_DOCUMENT PASSAGE_.
....
One of the author's children, reading on a dock ion Gwynn's Island, Virginia, in the summer of 2012. (Courtesy Kate Neale Cooper)
One of the author's children, reading on a dock ion Gwynn's Island, Virginia, in the summer of 2012. (Courtesy Kate Neale Cooper)

Editor's Note: This essay appeared in Cognoscenti's newsletter of ideas and opinions, delivered weekly on Sundays. To become a subscriber, sign up here.

Many moons ago, my friend Vicki and I came up with a complicated incentive program to get our kids to do their school-mandated summer reading.

I put four Mason jars on a table in our hallway. One jar was filled with gummy worms. The other three jars started out empty and were each labeled with one of my child’s names. Next to the jars, there was a pile of paper worms (bookworms!) cut out from cardstock. Each time a kid finished a book, they wrote the title on one of the paper worms and put the worm in their jar. And then they got to eat one of the gummy worms from the first jar.

The candy was the immediate gratification. But I was playing the long game, too. At the end of the summer, I told them, I’d assign a dollar value to each book based on its length, difficulty of subject matter, etc. Then, right before they returned to school, I’d add up the money each child had earned and present them with a gift card to the retailer of his or her choice.

The author's summer reading incentive setup. (Courtesy Kate Neale Cooper)
The author's summer reading incentive setup. (Courtesy Kate Neale Cooper)

Today, those kids are 20, 23 and 26, and they’re all pretty good readers. I’m relieved that I’m no longer helping them manage their reading lists, but I still think a lot about summer reading. I don’t need a gummy worm or money as an incentive; the truth is I’d probably pay for the privilege of more time spent with my nose in a book. Maybe that’s why I love this season so much.

The longer days and looser schedules of June, July and August seem especially well-suited for the single-task focus reading requires. But the idea of summer reading isn’t a contemporary concept. The phenomenon dates back to the late 19th century, when more Americans started taking time off from work during the warmer months. Up until then, summer had been a disappointing season for book sales. But publishers spotted an opportunity and began to promote reading — especially novels — as a leisure activity.
....
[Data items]
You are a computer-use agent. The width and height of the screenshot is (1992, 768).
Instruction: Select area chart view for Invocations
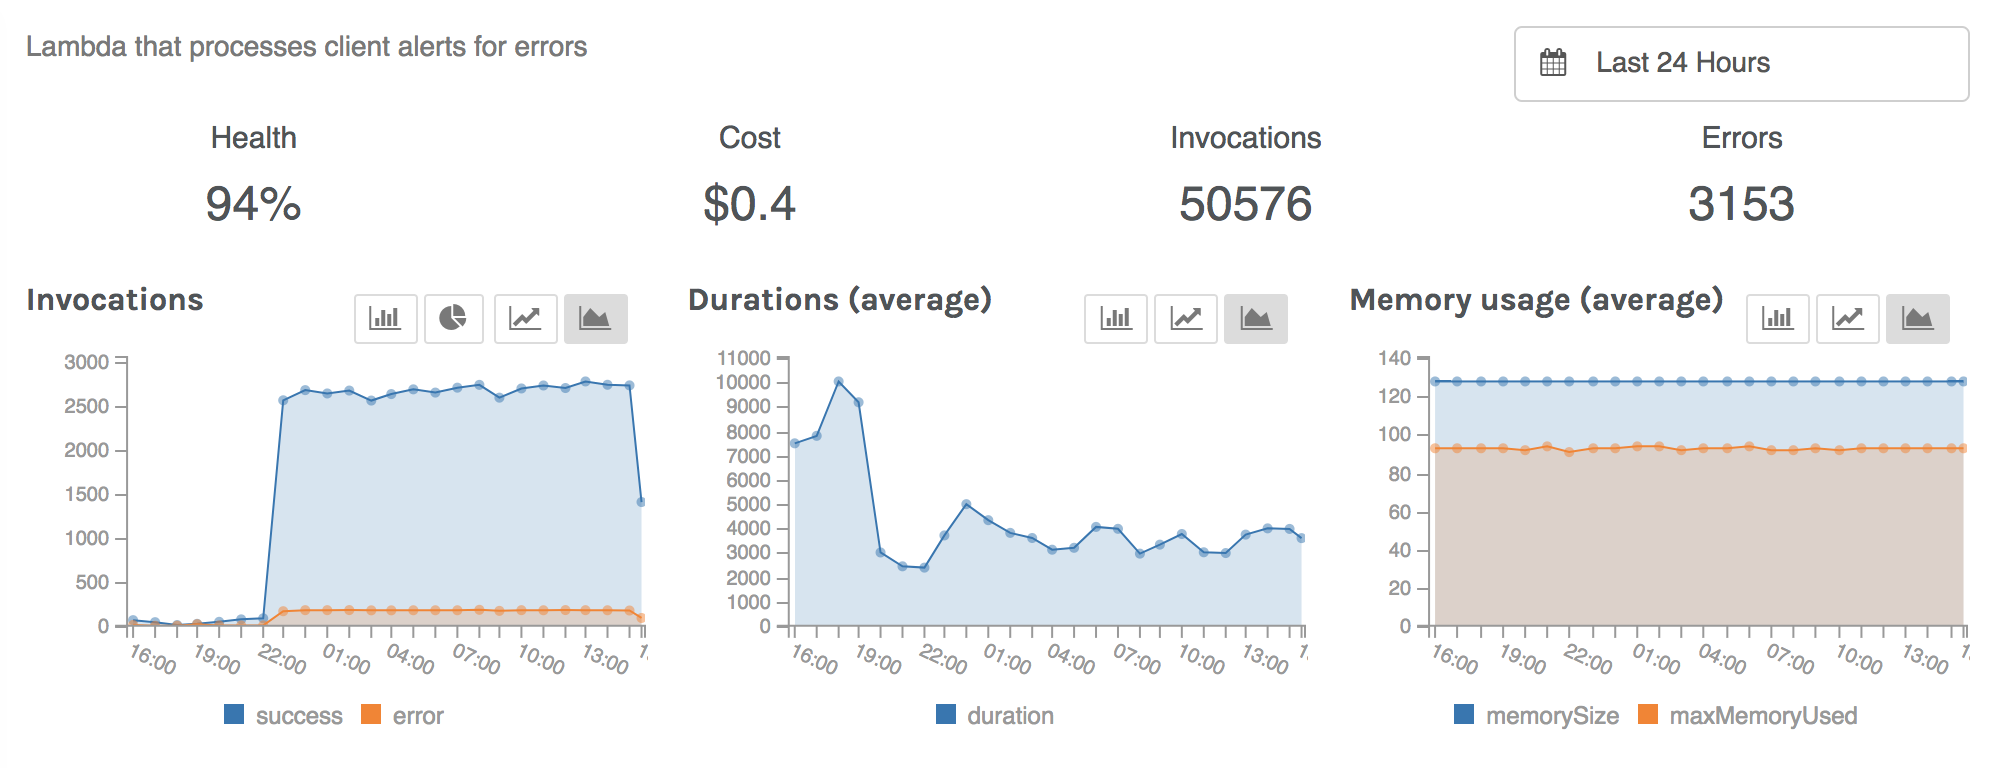pyautogui.click(x=595, y=319)
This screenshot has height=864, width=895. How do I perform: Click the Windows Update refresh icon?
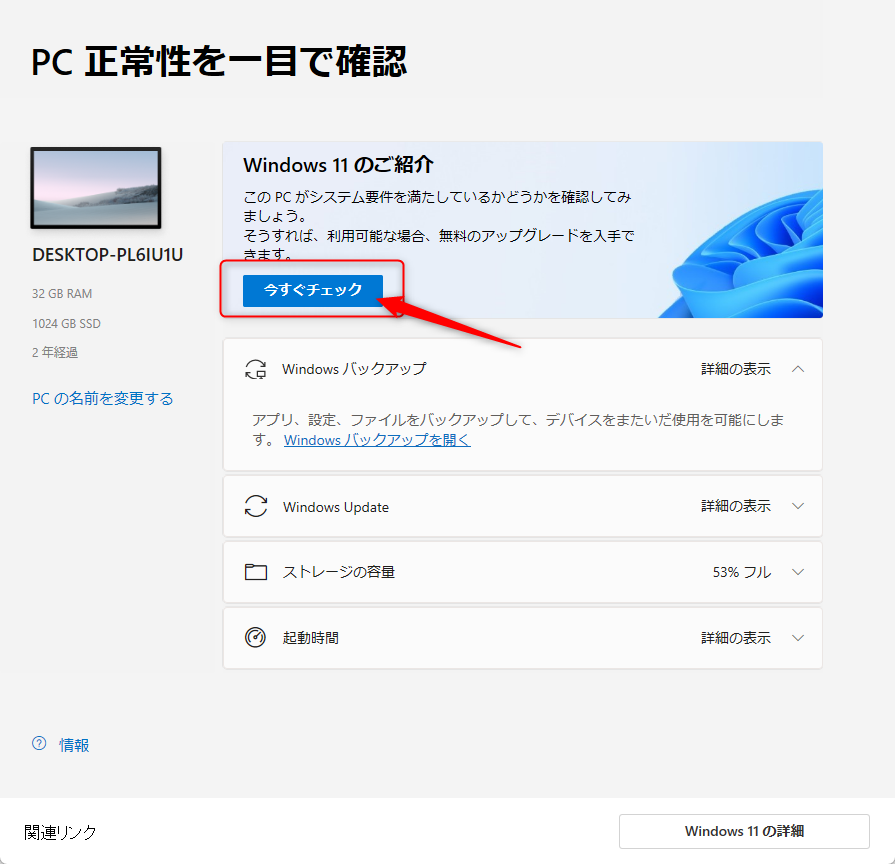coord(256,507)
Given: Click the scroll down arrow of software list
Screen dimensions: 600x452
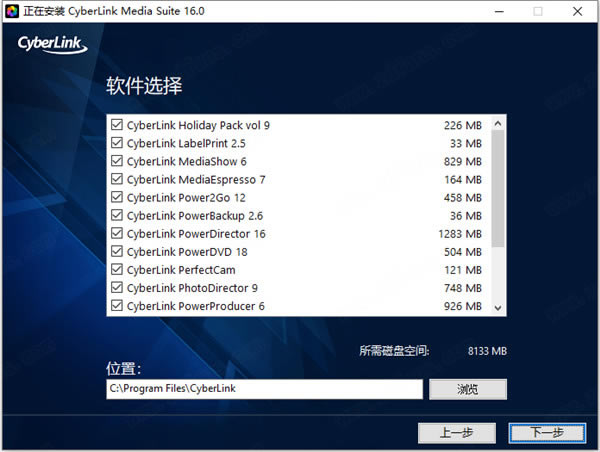Looking at the screenshot, I should (x=498, y=309).
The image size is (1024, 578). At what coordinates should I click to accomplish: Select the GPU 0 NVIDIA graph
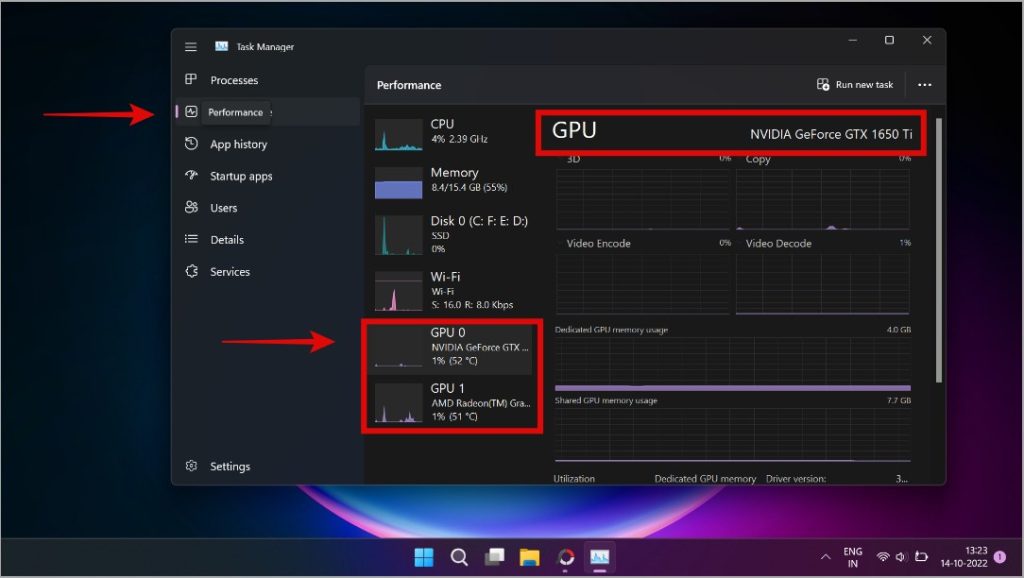tap(450, 347)
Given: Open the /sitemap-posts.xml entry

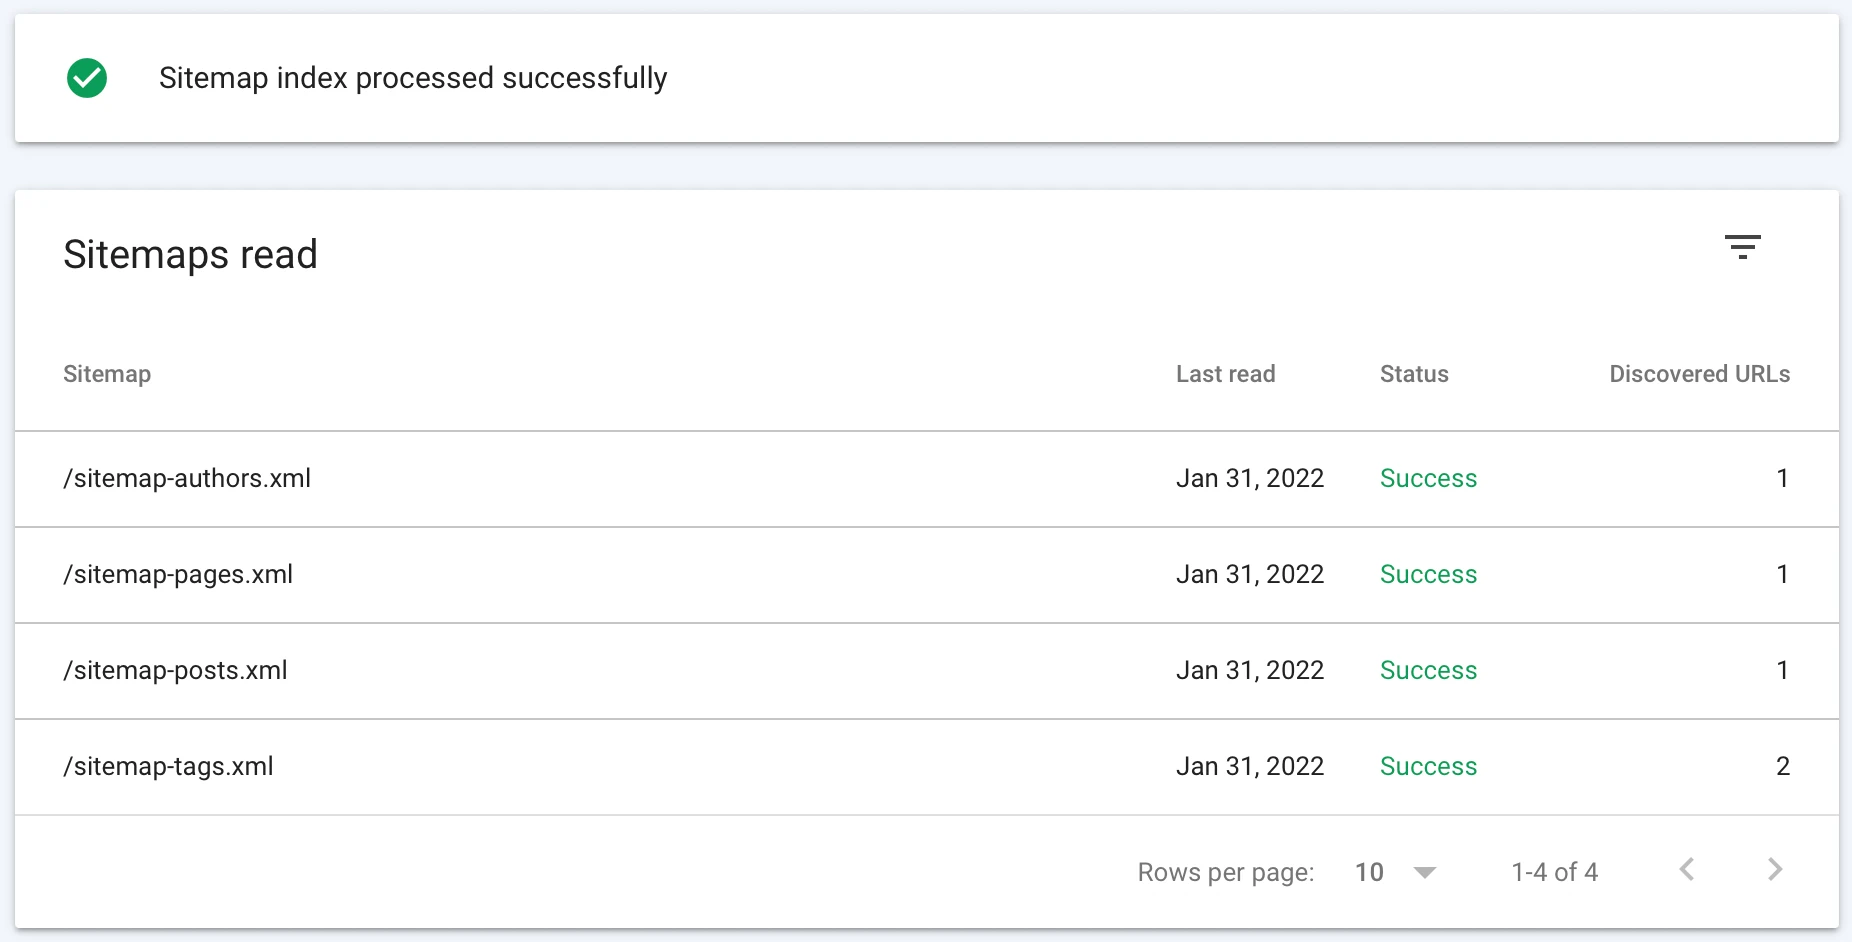Looking at the screenshot, I should (175, 670).
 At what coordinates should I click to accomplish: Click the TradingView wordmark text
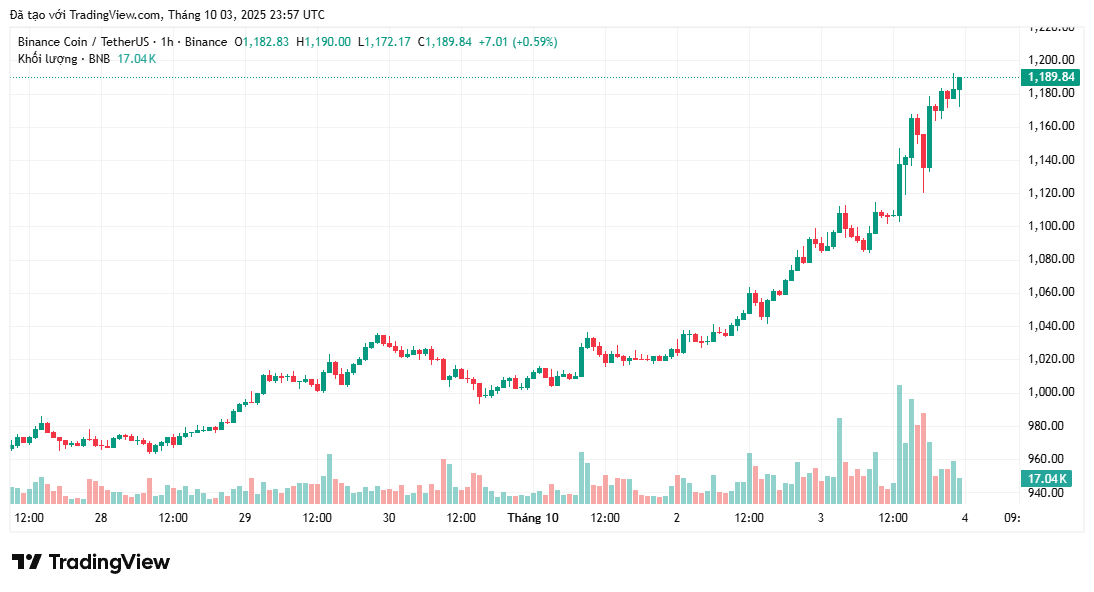click(x=109, y=562)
....
_STATED PROBLEM_. Continue the essay on summer reading, starting right after its final sentence.

_THE OUTPUT_.
“Reading novels was something that was highly suspect,” Donna Harrington-Lueker, who wrote a whole book on the rise of summer reading, told The New York TImes back in 2021. “But slowly, from the 1870s into the 1880s and ’90s, they manage to reposition it as a genteel, middle-class pleasure.”

Apparently, it worked. Today, everyone — from The Atlantic and The New York Times, to Oprah and Reese, to my colleagues here at WBUR — has a list of beach books to recommend. I, for one, am easily influenced and read so much on my annual August vacation that I have to pack a Kindle because I can’t fit enough analog books in my suitcase.

I’ve kicked off the 2026 season with Sally Mann’s “Art Work,” which is part memoir, part craft book, and I’m loving learning more about her creative process. Up next: “Buckeye,” a novel set in a small Ohio town after WWII. My fellow editors have stocked up on summer titles, too. Cloe Axelson has "London Falling" by Patrick Radden Keefe, who she recently saw speak at CitySpace, at the top of her TBR (to be read) pile, and "The Things We Never Say,” a slim novel, just below that. Sara Shukla is currently reading “This Story Might Save Your Life,” a mashup of thriller and rom-com. Then she’s going straight to her friend Julie Gerstenblatt’s “The Stargazer of Nantucket,”  a historical fiction about a ship’s around-the-world voyage.

If you need a little warmup for your summer reading, you’re in luck. We experimented with a new format for Cog this week: a longer-form personal essay by Asha Dore. It features a crime-fighting otter named Splash, alligators and manatees. But it's also a beautiful reflection on loss, and living, and what it means to return to a place that reminds you it's ok to feel both at the same time.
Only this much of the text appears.